Livro “Floripa Inteligente” fala sobre transformação das cidades e qualidade de vida

Será lançado nesta quarta-feira, às 19h, no Top Market, o livro “Floripa Inteligente”, que nasceu de uma inquietação sobre o futuro das cidades diante de desafios gigantescos para garantir desenvolvimento sustentável e qualidade de vida aos seus moradores.

A obra, que é resultado da dissertação de mestrado defendida por Rafael de Lima na Unisul em 2021, faz um resgate sobre o surgimento do conceito de smart cities, apresenta os conceitos de quem vem estudando sobre o tema, compara modelos adotados em outros países e, por fim, cria uma proposta para tornar Florianópolis mais “inteligente”. É um modelo com sete categorias, 20 indicadores e 74 subindicadores.

Com base na análise das teorias acadêmicas e de 11 experiências internacionais, entre elas de Barcelona, na Espanha, o livro trata sobre os principais desafios que envolvem o processo de transformação das cidades. “As pessoas estão no centro das cidades inteligentes”, afirma Rafael, que destaca a importância de uma radiografia sobre as demandas de cada ecossistema, o uso da tecnologia e a união de governos, sociedade organizada e população nessa jornada.

De acordo com o coordenador do Programa de Pós-Graduação da Unisul, professor Baltazar Andrade Guerra, “o trabalho oferece insights valiosos para a estruturação de indicadores no desenvolvimento de um plano para cidades inteligentes, contribuindo significativamente para o diálogo global sobre urbanização sustentável e inovação tecnológica”. Na mesma linha, o professor Leonardo Secchi, que participou da banca do mestrado, considera que o livro “traz uma contribuição muito importante na consolidação de um planejamento integrado para que Florianópolis se transforme numa cidade inteligente”.

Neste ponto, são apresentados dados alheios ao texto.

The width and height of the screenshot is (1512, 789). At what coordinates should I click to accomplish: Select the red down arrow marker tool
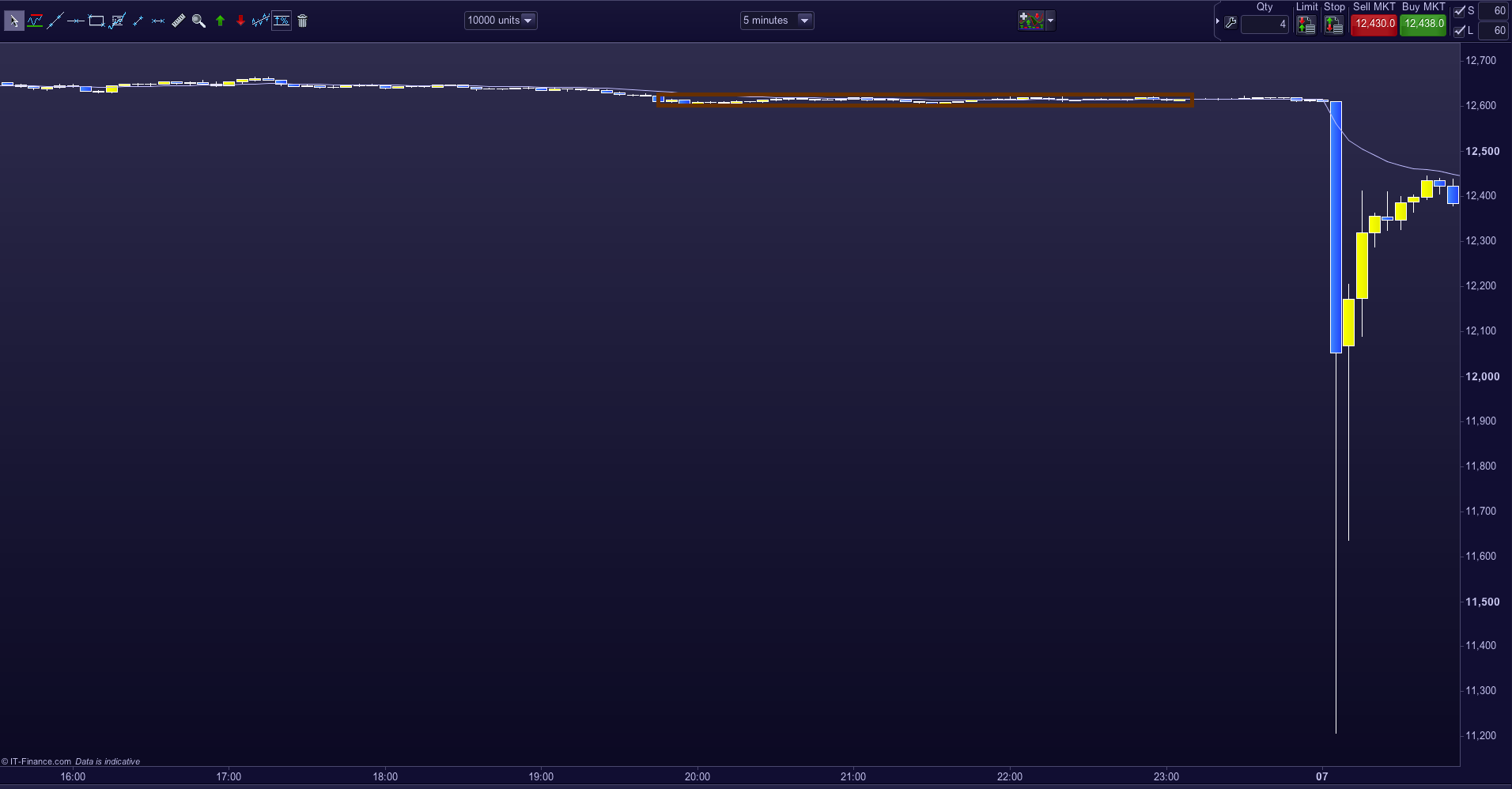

“Posso dizer com tranquilidade que Florianópolis está no caminho certo: percebeu logo que precisava de soluções inovadoras, buscou dados confiáveis para a construção de políticas públicas, priorizou a desburocratização para estimular empreendimentos privados e mudou a legislação que normatiza o planejamento urbano, entre outras iniciativas”, aponta Rafael.